Figure 2. Transient expression of phagocytic molecules and exposure of the “eat-me” signal phosphatidylserine (PS) in the outer nuclear layer during rod degeneration.

Figure 2

  • A–C Microglia infiltrating the ONL demonstrate upregulation of the phagocytic molecule, CD68. Top images in (A) show composites of CD68 (red), Iba1 (green), and DAPI (blue) staining; bottom images show the same field with CD68 staining only. At P18, non-infiltrating microglia expressed low or undetectable levels of CD68, a lysosome-associated membrane protein. At P21–23, microglia infiltrating the ONL strongly upregulated CD68 (arrowheads).
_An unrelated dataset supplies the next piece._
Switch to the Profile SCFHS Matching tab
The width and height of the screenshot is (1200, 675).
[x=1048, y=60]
At P30, CD68 immunopositivity in ONL microglia decreased and was mostly confined to amoeboid cells in the subretinal space. (B) Magnified view of inset in (A) demonstrates localization of CD68 to microglia phagosomes. (C) CD68 expression (area of immunopositivity as a fraction of the ONL) demonstrated a peaked at P22 and decreased by P30. Scale bar, 20 μm.
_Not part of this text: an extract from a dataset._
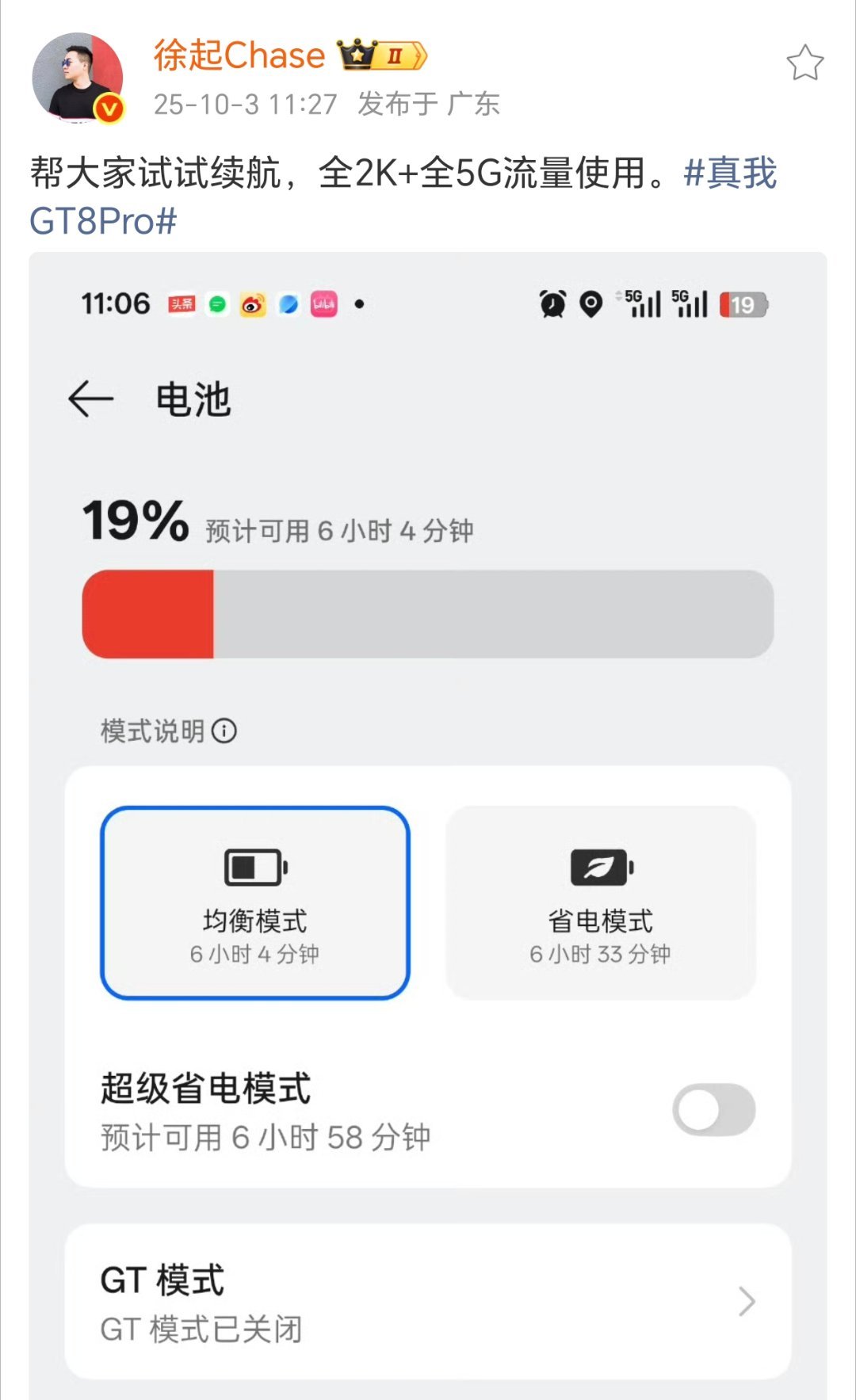Select 均衡模式 option card
This screenshot has width=856, height=1400.
click(254, 902)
  • D–F Upregulation of MFG-E8, a secreted glycoprotein that serves as a bridging molecule for phagocytosis receptors, in the ONL. (D) MFG-E8 was low or absent in the ONL at P18, but emerged at P21–23, localizing to photoreceptor cell bodies in a column-like pattern (arrow) and as a punctate signal within infiltrating microglia (arrowhead), before decreasing throughout the ONL at P30. (E) A magnified orthogonal view of the inset from (D) demonstrating punctate MFG-E8 immunopositivity within ONL microglia. (F) Quantification of MFG-E8 expression demonstrated a prominent emergence at P22 and a subsequent decrement by P30. Scale bar, 20 μm.
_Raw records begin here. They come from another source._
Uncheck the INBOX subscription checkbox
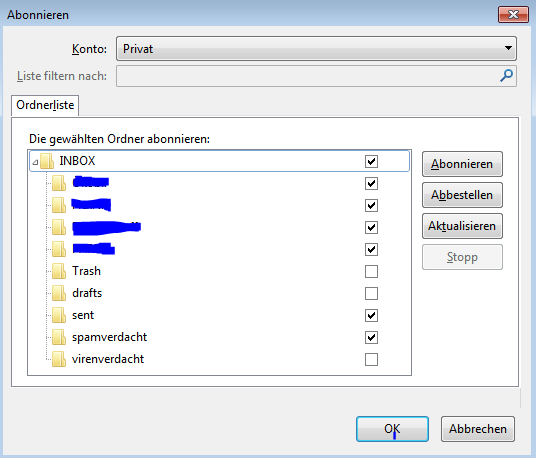Viewport: 536px width, 458px height. click(x=371, y=161)
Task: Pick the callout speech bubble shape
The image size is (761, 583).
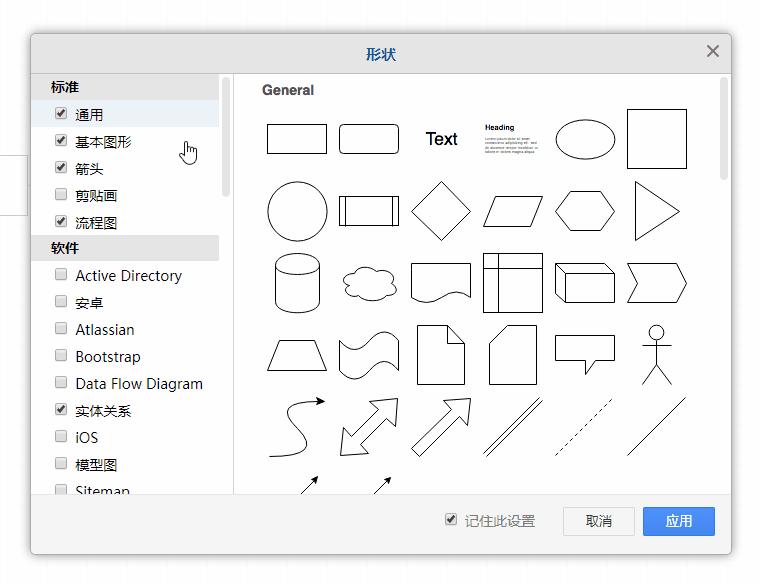Action: [585, 353]
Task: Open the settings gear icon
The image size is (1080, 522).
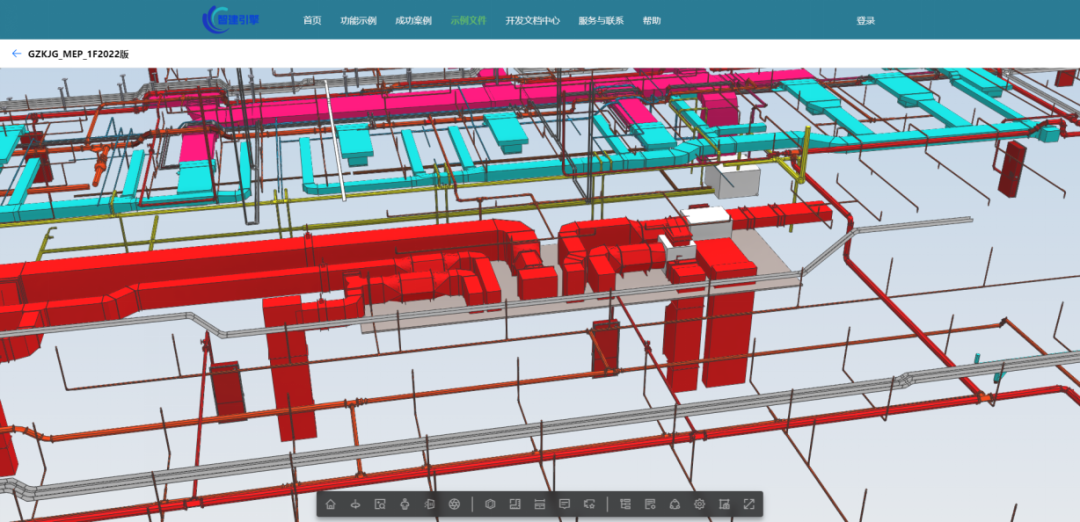Action: [700, 504]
  • G–K Increase in phosphatidylserine (PS) exposure in the ONL during photoreceptor degeneration. (G) At P18, PS immunopositivity is near absent in the ONL, but increased significantly in ONL somata at P21–23, before decreasing at P30. (H) Quantitation of PS exposure by image analysis (by fractional area of PS immunopositivity within the ONL (top), and the mean intensity of PS staining in the ONL (bottom)) demonstrated a transient increase at P22. (I) Co-immunolabeling of rods with rhodopsin at P22 demonstrates that PS exposure was present in a majority of rods (inset shows at high magnification the co-labeling of PS and rhodopsin in multiple rod somata). (J) Conversely, immunolabeling of cones with cone arrestin demonstrates the sparse co-localization of PS in cones (inset shows close juxtaposition but no colocalization of PS and arrestin labeling). (K) Scoring of rhodopsin+ rods and arrestin+ cones for PS co-labeling demonstrates that a large majority of rods, but only a small minority of cones, showed PS exposure (two-sided unpaired t-test, n = 3 animals at P22). Scale bars = 20 μm.

Data information: Quantitative analyses in (C, F, H, and K) involved three animals at each time point. Column heights and error bars indicate mean ± SEM.